+++ Provided data

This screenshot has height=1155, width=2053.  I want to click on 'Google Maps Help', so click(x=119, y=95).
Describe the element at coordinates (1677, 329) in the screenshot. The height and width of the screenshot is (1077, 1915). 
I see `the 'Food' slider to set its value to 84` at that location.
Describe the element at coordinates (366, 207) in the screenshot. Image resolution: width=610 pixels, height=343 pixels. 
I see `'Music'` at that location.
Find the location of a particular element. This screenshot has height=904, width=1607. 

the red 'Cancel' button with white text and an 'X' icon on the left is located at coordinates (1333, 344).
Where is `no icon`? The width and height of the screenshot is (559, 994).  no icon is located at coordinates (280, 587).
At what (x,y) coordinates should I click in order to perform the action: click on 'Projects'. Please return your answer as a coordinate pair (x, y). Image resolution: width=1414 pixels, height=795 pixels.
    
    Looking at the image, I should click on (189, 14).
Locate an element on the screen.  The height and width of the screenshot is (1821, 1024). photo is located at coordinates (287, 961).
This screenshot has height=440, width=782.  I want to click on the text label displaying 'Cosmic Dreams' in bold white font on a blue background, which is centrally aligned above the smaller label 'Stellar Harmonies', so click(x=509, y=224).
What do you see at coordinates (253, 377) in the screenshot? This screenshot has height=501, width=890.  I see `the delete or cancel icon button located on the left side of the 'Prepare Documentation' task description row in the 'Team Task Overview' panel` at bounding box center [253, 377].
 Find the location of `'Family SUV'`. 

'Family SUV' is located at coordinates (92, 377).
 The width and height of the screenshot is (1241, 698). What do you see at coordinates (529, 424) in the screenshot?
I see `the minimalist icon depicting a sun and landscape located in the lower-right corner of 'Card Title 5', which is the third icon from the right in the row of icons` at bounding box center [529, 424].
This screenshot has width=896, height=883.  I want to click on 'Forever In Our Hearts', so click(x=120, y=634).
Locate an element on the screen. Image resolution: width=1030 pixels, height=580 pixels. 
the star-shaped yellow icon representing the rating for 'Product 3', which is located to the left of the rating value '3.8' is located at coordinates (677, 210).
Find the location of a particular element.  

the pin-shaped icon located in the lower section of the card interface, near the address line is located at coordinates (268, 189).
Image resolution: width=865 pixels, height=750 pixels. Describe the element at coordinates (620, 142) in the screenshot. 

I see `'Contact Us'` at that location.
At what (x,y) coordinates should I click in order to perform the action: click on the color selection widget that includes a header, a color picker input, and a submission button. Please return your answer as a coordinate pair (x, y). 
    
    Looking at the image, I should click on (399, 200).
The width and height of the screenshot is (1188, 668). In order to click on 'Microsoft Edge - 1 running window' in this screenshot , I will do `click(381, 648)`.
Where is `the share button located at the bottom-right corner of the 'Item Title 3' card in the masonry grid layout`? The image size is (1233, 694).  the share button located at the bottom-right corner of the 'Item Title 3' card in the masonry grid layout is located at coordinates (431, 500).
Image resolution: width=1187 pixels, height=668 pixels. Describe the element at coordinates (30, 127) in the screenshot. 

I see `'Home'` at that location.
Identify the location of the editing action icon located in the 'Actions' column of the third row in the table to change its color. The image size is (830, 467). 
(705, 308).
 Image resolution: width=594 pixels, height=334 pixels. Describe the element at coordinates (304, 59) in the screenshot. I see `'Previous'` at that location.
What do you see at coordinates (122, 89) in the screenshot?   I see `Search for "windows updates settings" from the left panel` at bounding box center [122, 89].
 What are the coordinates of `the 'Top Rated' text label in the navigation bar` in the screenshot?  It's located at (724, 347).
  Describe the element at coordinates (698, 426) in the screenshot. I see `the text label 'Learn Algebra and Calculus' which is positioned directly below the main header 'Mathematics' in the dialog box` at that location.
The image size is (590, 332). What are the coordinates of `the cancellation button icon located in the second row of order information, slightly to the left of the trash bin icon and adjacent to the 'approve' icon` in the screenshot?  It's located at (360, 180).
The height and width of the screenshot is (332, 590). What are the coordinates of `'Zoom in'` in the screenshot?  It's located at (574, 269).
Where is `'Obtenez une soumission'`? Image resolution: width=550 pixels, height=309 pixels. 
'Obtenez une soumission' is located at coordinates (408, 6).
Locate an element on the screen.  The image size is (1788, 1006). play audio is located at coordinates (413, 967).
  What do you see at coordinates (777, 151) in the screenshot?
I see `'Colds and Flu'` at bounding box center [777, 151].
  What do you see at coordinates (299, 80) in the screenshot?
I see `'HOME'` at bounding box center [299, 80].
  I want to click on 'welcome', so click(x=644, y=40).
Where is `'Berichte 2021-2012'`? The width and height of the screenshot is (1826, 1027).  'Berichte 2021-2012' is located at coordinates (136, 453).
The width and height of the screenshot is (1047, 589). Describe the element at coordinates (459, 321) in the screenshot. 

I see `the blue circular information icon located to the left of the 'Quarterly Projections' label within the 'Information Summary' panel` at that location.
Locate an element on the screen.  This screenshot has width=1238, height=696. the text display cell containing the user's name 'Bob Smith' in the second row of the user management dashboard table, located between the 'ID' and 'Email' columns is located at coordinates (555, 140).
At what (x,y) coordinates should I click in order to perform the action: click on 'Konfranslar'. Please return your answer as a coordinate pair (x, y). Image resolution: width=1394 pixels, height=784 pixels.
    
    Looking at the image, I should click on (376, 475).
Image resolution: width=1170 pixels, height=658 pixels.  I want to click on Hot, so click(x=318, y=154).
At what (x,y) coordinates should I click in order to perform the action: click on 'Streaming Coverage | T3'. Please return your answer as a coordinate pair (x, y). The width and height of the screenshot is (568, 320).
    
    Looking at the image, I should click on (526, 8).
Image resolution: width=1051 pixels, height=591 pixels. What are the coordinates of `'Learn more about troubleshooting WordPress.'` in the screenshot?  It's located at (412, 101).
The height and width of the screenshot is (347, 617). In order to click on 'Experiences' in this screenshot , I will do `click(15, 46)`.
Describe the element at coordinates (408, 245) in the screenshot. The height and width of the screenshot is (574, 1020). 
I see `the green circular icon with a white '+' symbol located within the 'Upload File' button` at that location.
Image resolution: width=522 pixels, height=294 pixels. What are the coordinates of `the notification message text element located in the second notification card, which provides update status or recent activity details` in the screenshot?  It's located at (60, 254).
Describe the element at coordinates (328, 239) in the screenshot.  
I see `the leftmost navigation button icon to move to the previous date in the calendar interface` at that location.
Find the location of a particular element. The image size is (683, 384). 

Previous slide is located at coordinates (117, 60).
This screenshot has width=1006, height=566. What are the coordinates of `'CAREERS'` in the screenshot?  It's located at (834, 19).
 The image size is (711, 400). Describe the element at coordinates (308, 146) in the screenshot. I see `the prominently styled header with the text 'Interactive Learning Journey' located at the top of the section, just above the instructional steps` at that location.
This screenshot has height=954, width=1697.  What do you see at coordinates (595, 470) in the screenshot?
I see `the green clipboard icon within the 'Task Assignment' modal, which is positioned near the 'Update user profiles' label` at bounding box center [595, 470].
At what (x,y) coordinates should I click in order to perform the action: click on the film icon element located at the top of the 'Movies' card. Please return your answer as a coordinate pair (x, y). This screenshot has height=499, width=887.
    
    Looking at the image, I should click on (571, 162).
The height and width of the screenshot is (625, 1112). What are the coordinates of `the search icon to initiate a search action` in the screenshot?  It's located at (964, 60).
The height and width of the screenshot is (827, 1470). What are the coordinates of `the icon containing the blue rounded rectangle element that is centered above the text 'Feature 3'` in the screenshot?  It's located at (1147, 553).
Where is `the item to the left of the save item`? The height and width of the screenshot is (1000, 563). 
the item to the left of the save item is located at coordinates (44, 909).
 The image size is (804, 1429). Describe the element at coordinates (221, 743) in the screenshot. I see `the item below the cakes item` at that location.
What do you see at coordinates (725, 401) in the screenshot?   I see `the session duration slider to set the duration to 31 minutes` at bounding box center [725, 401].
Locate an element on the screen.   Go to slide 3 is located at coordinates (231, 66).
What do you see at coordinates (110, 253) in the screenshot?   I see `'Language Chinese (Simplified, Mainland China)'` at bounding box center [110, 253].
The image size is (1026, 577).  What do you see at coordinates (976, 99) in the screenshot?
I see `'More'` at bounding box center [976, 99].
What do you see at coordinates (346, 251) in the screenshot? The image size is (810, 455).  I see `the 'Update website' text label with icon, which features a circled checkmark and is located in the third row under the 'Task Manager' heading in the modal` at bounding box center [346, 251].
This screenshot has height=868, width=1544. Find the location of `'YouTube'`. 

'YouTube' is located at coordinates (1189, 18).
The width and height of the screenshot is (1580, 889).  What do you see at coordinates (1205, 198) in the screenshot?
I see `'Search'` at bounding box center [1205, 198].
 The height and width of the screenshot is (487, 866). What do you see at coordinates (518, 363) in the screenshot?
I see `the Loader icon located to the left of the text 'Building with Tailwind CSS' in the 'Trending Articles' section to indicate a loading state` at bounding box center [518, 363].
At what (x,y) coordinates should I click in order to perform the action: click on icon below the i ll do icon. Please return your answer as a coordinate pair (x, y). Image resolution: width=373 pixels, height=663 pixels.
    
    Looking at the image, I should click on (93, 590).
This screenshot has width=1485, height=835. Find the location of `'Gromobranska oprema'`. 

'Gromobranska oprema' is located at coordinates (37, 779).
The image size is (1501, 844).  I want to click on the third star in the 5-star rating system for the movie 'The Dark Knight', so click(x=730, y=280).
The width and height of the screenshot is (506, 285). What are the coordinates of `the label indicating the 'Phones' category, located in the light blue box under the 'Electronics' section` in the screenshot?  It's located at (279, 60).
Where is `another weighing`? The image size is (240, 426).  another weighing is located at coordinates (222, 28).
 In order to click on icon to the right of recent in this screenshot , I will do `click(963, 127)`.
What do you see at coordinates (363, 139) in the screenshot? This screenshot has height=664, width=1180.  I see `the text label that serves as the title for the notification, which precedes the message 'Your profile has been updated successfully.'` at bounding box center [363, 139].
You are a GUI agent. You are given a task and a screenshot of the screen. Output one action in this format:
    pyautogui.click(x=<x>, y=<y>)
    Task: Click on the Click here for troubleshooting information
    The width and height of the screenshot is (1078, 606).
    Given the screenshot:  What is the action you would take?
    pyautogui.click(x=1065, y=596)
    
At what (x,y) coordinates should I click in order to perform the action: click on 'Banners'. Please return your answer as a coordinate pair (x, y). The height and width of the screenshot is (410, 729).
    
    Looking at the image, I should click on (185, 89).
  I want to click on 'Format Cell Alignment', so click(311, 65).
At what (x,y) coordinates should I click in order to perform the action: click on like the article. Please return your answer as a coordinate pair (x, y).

++++++

▶ _Problem statement_
Arrange the records from the line containing "Image resolution: width=1170" up to and including the line containing "Previous slide is" as a numbered list, leaving out blank lines.

▶ _The answer_
1. Image resolution: width=1170 pixels, height=658 pixels.  I want to click on Hot, so click(x=318, y=154).
2. At what (x,y) coordinates should I click in order to perform the action: click on 'Streaming Coverage | T3'. Please return your answer as a coordinate pair (x, y). The width and height of the screenshot is (568, 320).
3.     Looking at the image, I should click on (526, 8).
4. Image resolution: width=1051 pixels, height=591 pixels. What are the coordinates of `'Learn more about troubleshooting WordPress.'` in the screenshot?  It's located at (412, 101).
5. The height and width of the screenshot is (347, 617). In order to click on 'Experiences' in this screenshot , I will do `click(15, 46)`.
6. Describe the element at coordinates (408, 245) in the screenshot. The height and width of the screenshot is (574, 1020). 
7. I see `the green circular icon with a white '+' symbol located within the 'Upload File' button` at that location.
8. Image resolution: width=522 pixels, height=294 pixels. What are the coordinates of `the notification message text element located in the second notification card, which provides update status or recent activity details` in the screenshot?  It's located at (60, 254).
9. Describe the element at coordinates (328, 239) in the screenshot.  
10. I see `the leftmost navigation button icon to move to the previous date in the calendar interface` at that location.
11. Find the location of a particular element. The image size is (683, 384). 
12. Previous slide is located at coordinates (117, 60).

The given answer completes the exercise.